Dua mangkuk bakso sudah tersedia di atas meja, lengkap dengan es Nutri Sari yang sangat menggoda selera. Kami berdua sebenarnya belum makan nasi sejak tadi pagi, tapi sore ini malah menyantap makanan yang kurang bertoleransi pada lambung. Ya sudah lah, katanya memang begini tradisi mahasiswa. Jadi mari lupakan sejenak tentang kesehatan, sampai nanti kesehatan yang melupakanmu, eh astaghfirullah.
***
"Kenapa senyam-senyum sendiri?" Ely mulai memasang mode kepo saat melihatku nyengir tidak jelas begitu karena mendengar notifikasi dari ponselku.
"Menurut kamu karena apa?" Bukannya menjawab, aku malah balik bertanya.

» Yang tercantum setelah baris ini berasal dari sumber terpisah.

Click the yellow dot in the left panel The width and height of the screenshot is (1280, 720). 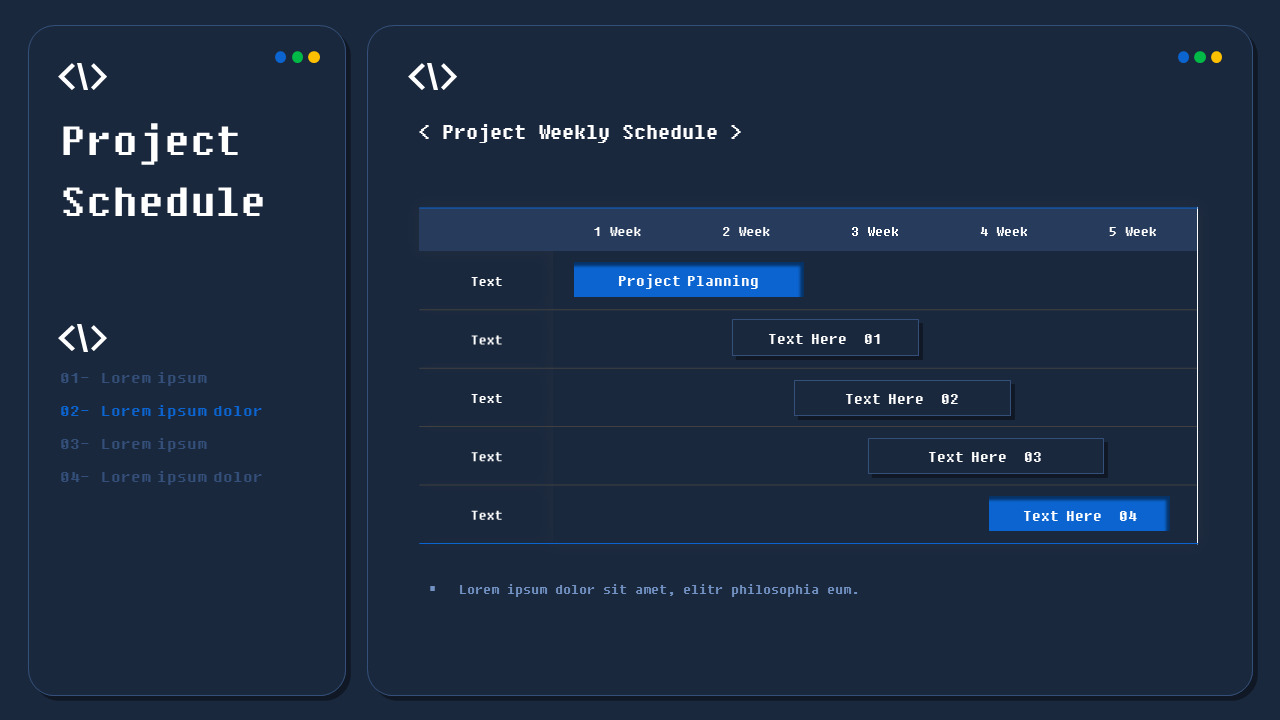tap(314, 57)
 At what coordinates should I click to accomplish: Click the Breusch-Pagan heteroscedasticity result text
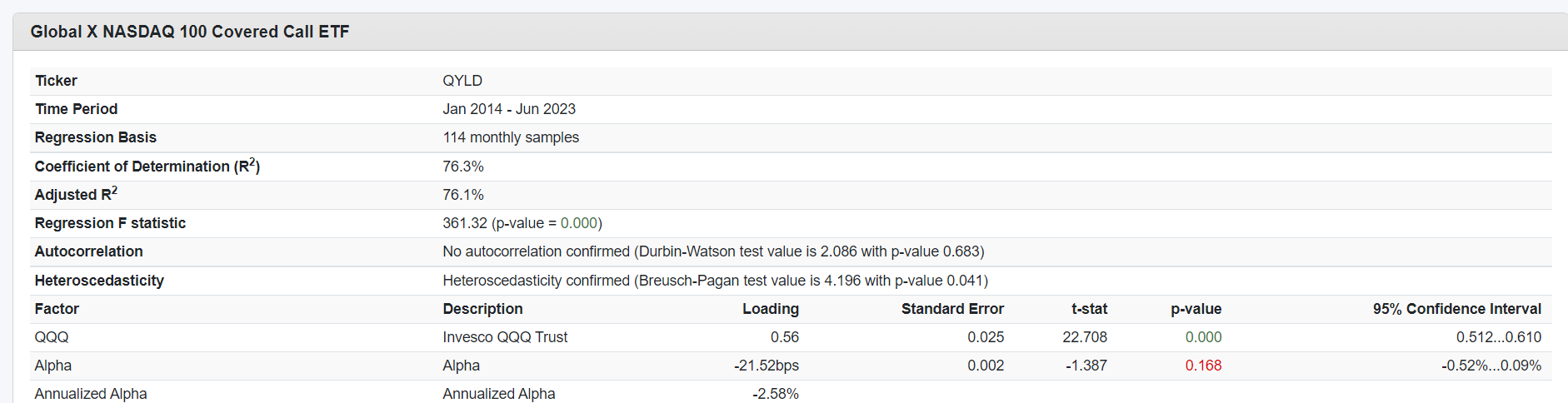715,281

"Pasti chattan sama gebetan, kan?" tebaknya tidak tepat sasaran.
"Huu... Jalan pikiran kamu terlalu klise! Aku gak punya gebetan, Ely," ucapku menutupi sedikit kebodohan ini.
Sebenarnya aku tersenyum karena merutuki kebodohanku yang sengaja mengaktifkan notifikasi postingan dari akun instagramnya si doi. Jangan berasumsi yang tidak-tidak, oke? Doi itu adalah seseorang yang kukagumi secara diam-diam. Kalau kamu ingin menertawakanku boleh kok, hehe.
"Ya udah lah terserah, cepetan makannya. Abis ini kita harus beli beras, mandi, sholat, keliling kota cari manila, buat petakan dari kardus dan manila, dan masih banyak lagi," tutur Ely dengan menguraikan seabrek to do list kami.
"Iya... Hmm." Aku masih fokus memperhatikan orang di layar ponselku dan sesekali tersenyum lagi.
***
"Cepat, cepat, cepat... Cepat Dek, lari, lari, lari," teriak senior berambut keriting itu sambil menggerakkan tangannya seperti polisi lalulintas, "jangan lelet jalannya, udah telat nih."
Aku berlari tergopoh-gopoh sambil memegangi ransel, petakan kardus manila, dan sisi jilbabku yang brosnya hampir lepas. Padahal aku hanya telat satu menit tapi peraturannya serempong ini.
"Baris ke sebelah kiri ya, Dek. Itu khusus yang telat." Kali ini suara senior tadi sedikit lebih lembut ketika aku lewat di depannya. Aku tidak menjawab.
Sekarang aku sudah bergabung dengan kaum teraniaya lainnya. Perkara selisih satu menit saja kami harus menerima bentakan menyebalkan dari senior-senior itu. Aku disuruh berdiri paling depan dan menyiapkan barisan, lalu disuruh memperkenalkan diri.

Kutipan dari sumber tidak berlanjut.